_Your instructions_
Every line of the material that mentions the word "agent" should be copied out.

_Input data_
────
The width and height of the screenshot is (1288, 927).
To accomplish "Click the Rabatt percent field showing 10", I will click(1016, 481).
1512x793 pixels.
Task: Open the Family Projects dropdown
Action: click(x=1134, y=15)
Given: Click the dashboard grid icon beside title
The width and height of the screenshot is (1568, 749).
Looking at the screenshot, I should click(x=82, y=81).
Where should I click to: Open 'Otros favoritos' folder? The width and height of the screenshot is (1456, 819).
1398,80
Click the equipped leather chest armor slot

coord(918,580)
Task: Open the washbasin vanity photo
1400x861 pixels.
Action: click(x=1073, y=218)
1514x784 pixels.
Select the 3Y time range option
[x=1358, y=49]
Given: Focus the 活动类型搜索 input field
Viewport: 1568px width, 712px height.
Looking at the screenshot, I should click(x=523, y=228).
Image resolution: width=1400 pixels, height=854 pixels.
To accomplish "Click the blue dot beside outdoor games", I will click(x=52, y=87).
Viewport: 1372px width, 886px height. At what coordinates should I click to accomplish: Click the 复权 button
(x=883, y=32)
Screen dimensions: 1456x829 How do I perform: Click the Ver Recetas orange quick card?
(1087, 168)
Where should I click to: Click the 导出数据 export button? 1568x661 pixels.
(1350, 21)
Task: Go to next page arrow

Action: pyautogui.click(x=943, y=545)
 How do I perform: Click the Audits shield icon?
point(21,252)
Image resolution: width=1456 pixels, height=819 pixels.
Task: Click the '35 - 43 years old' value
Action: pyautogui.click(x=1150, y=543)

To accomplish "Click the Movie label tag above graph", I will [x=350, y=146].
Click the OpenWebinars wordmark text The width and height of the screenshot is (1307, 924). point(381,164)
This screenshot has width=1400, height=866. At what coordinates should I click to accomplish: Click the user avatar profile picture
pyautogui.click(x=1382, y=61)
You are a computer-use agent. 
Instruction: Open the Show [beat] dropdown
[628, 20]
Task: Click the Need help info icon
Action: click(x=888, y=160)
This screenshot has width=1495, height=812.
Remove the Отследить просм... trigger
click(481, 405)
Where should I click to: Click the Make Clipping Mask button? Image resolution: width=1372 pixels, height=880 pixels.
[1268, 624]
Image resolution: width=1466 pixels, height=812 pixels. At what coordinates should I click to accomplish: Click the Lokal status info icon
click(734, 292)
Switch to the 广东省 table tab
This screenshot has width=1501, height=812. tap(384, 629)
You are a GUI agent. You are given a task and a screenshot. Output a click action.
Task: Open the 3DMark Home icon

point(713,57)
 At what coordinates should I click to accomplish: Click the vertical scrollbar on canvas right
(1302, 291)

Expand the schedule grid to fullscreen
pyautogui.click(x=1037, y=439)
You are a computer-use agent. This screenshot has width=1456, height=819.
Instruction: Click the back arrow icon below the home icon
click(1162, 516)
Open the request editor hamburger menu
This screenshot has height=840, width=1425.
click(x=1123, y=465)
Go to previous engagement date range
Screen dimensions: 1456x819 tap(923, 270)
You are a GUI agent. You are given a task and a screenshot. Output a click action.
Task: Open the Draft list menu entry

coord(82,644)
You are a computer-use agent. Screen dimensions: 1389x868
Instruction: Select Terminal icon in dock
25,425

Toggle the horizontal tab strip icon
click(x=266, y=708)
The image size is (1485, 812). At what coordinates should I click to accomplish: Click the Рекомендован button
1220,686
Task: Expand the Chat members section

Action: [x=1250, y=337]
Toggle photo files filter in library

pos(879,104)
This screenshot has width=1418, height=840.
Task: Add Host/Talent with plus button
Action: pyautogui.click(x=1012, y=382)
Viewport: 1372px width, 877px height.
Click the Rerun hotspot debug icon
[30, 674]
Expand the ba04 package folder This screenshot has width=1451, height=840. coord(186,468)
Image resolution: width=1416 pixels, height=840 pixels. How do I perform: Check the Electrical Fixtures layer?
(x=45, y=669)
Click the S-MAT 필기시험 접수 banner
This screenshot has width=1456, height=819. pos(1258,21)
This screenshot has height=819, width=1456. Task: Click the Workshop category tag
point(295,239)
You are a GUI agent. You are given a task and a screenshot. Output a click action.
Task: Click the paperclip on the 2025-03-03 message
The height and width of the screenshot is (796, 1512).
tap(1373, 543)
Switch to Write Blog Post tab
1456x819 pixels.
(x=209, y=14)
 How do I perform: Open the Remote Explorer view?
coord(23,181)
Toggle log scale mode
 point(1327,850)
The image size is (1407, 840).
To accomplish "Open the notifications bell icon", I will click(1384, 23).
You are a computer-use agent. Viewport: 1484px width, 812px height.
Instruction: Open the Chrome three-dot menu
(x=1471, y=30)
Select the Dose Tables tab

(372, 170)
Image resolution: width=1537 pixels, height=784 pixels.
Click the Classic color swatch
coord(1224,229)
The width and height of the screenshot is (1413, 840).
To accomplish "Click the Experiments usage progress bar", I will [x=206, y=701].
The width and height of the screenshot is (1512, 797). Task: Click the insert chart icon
────
_Reply_
You are a computer-use agent. 
You are a GUI agent. You are given a task and a screenshot. Output a click action.
You are a computer-use agent. This screenshot has width=1456, height=819.
You are a GUI agent. You are given a task and a screenshot. Output a click action.
You are a computer-use agent. Screen dimensions: 1389x868
You are a GUI agent. You are given a task and a screenshot. Output a click action.
You are a computer-use agent. Viewport: 1484px width, 812px height.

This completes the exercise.